Светлый фон

Некоторое (правда, изрядноватое таки) время спустя за витязной спиною перестали напряжённо сопеть и выговорили:

— Ну, дервиш-то еретиком никак быть не может. Это, верно, я чего-то недоуразумел. Больно уж много он наговорил нам тогда всяких непривычностей.

— Что ж за непривычности такие? — сквозь зубы осведомился его доблесть, сосредоточенно управляясь с опять засвоевольничавшим конем.

— Да разные. Будто, к примеру, прапрадревние люди умели сами для своих построечных нужд делать камень, скреплённый нутряным железным плетением… Или что где-то в Последней Дебри есть тайник, и в том тайнике с забытых времен упрятан всепобедительный меч — якобы из серебра, но рубит-колет лучше стальных… И якобы чуть ли не своей волей… А имя тому мечу — Итог, и якобы он…

Изложение непривычностей оборвалось на полуслове.

Потому что впереди по морщинистой, подернутой шерстью вьюнка шкуре обрыва стек на тропу трескучий щебневой ручеек.

Витязь стал плавно выбирать поводья; жеребец всхрапнул, подосел на задние ноги; и копытный ропот позади вдруг тоже плавно осел, почти утонул в рокоте сварливой горной реки. Его доблесть и не глядя знал: ополченческий голова поднялся в стременах, вскинул левую руку с растопыренной пятернёй; и конная вереница уже почти остановилась (впечатляющая быстрота да умелость как для такой тропы — вот тебе и сиволапые!); и десятники, тоже привстав, тоже вскинув руки, безотрывно следят за старшиной, а остальные следят за десятниками, примериваясь разворачивать коней, если растопыренные пальцы сожмутся… А старшина — тот наверняка безнадёжно пытается хоть что-нибудь высмотреть в прилёгших на скальный гребень бурых ненастных космах.

Один из дозорных, утром высланных вдоль по ущелью, почти сразу же возвратился сообщить: дорога свободна. Больше вестей от них не было, но означать это могло что угодно. Например, что вестей действительно больше нет. Или что больше нет никого из дозорных.

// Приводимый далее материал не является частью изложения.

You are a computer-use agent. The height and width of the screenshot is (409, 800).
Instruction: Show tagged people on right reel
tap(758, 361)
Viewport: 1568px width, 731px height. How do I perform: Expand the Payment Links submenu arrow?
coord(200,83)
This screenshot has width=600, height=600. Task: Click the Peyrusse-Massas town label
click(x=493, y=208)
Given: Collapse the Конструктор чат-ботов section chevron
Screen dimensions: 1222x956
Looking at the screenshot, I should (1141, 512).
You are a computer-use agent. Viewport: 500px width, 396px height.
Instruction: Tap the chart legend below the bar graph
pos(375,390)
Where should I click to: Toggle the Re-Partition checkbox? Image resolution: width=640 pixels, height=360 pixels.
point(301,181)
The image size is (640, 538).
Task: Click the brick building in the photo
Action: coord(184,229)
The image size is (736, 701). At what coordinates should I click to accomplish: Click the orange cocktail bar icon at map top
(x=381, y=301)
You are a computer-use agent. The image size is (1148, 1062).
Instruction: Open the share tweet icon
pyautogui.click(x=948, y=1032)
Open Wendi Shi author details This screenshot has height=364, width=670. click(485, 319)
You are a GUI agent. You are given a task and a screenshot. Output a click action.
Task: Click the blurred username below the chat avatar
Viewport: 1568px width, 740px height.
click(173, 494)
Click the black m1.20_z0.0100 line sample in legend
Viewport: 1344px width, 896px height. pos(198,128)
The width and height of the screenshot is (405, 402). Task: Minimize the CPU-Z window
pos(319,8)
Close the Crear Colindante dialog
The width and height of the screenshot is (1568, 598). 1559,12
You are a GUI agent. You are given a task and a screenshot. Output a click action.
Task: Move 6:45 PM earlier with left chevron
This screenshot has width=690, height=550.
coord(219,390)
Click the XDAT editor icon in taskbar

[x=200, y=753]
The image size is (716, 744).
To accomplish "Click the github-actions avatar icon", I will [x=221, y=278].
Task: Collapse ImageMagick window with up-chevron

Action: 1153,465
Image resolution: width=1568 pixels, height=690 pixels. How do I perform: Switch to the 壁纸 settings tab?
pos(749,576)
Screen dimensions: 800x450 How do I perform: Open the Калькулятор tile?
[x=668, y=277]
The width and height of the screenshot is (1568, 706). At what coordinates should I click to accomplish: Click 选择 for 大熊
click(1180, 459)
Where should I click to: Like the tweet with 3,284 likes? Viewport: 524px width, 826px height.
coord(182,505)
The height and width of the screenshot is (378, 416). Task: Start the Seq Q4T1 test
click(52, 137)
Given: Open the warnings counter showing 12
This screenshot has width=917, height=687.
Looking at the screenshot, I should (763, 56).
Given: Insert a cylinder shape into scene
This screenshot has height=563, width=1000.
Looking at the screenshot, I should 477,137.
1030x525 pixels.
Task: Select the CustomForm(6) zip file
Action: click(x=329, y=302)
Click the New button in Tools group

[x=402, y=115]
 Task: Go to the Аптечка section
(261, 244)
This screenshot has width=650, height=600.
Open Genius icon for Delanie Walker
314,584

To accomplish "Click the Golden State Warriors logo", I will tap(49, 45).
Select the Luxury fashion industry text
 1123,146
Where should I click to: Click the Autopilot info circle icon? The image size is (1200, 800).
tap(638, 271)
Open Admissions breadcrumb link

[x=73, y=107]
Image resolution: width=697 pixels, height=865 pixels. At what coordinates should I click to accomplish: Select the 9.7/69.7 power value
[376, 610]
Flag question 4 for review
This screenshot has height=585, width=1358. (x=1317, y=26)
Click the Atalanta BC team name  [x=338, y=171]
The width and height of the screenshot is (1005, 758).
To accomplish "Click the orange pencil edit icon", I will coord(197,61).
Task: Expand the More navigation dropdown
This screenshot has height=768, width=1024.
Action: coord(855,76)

Мгновения цедились натужно и бесконечно, как брань сквозь зубы. А потом сверху упал, раскололся глухим отсырелым эхом короткий свист, и витязь спиной почувствовал, как всё обмякло, расслабилось там, на тропе.

Только теперь он разрешил себе взгляд через плечо.

Старшина уже не смотрел вверх. А может, он и вообще туда не смотрел. Может, все эти мгновения, беременные рушащейся из поднебесья гибелью, он так и не отрывал закаменелого взгляда от витой серебряной рукояти витязного меча. Вернее, от улёгшейся на нее витязевой ладони.

— Всё, — буркнул старшина, перехватив оглядку его доблести. — Раз свистят, а не кричат по-зверьи, значит, себя выдать не боятся. Значит, точно разведали: врага в слышимой близи нет.